* YOUR INSTRUCTIONS: Please repeat exactly the lines from the one containing "Where should I" through the last line of the records, both included, and nothing else, leaving out any pictures.

### DATASET RECORDS

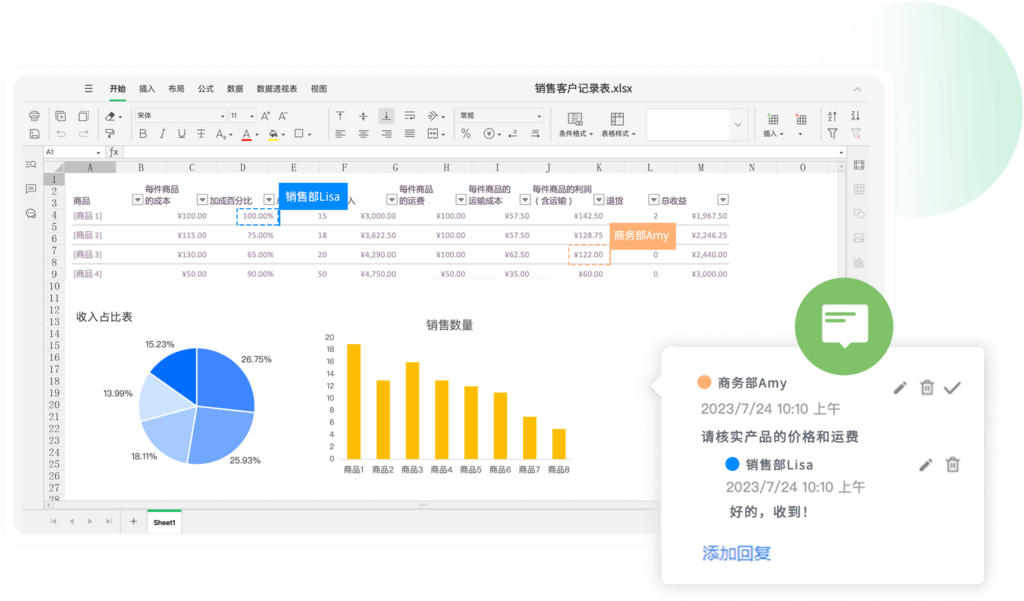1024x601 pixels.
Task: Select the format painter tool
Action: pyautogui.click(x=110, y=133)
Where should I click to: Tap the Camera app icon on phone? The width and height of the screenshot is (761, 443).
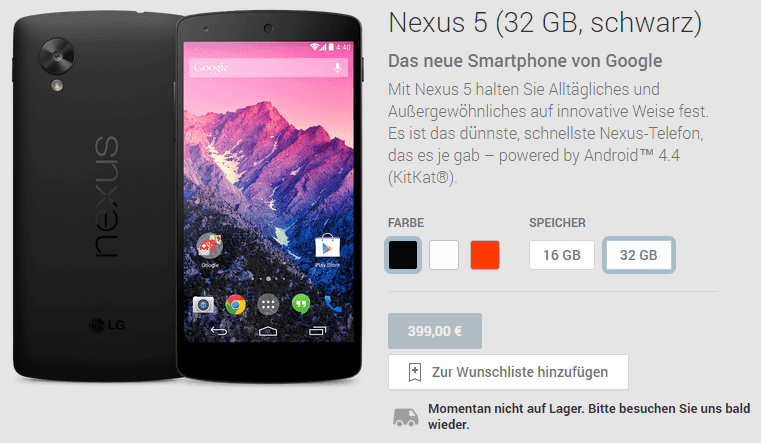point(203,305)
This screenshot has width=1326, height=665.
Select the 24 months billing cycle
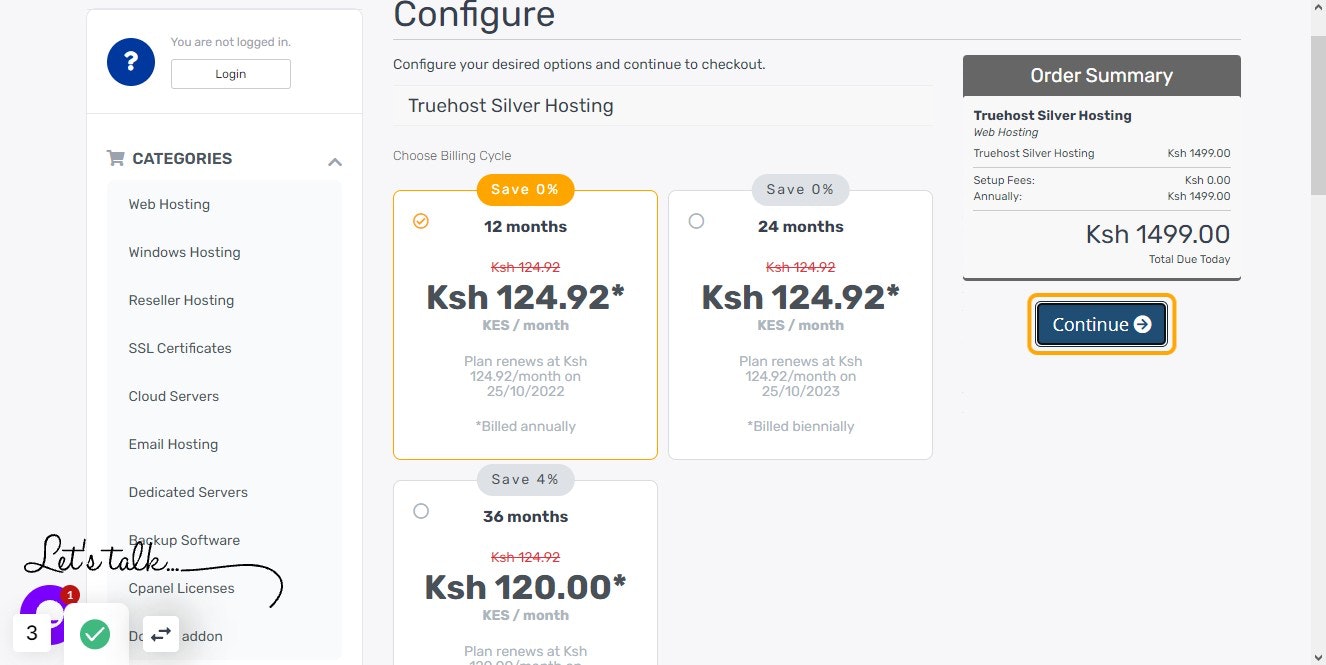[x=696, y=221]
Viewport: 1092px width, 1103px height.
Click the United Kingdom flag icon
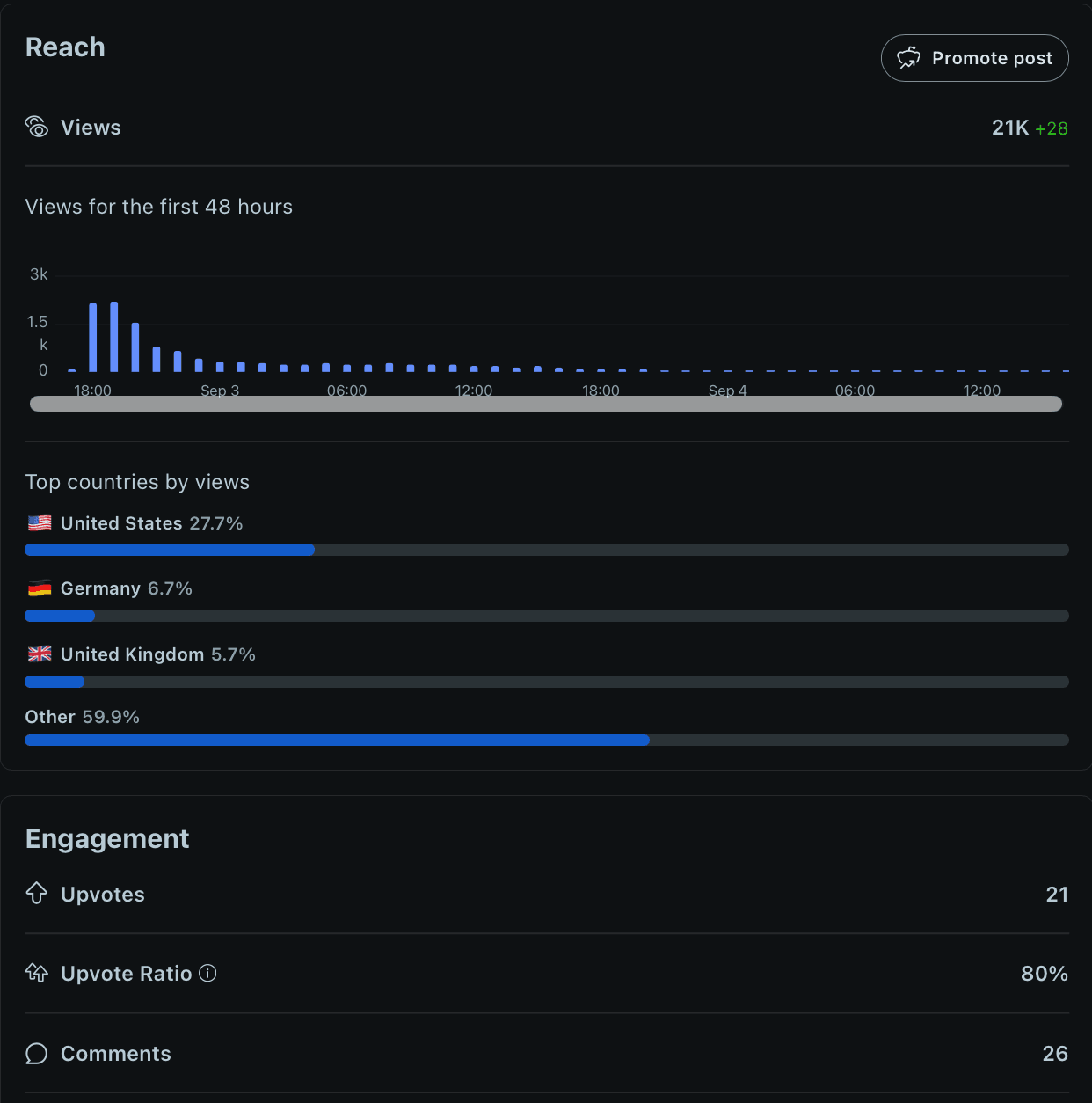coord(40,654)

######

* ANSWER SPACE:
Where should I click to: Tap the Camera app icon on phone? The width and height of the screenshot is (761, 443).
point(203,305)
This screenshot has width=1326, height=665.
Select the 24 months billing cycle
[x=696, y=221]
Viewport: 1092px width, 1103px height.
Click the United Kingdom flag icon
coord(40,654)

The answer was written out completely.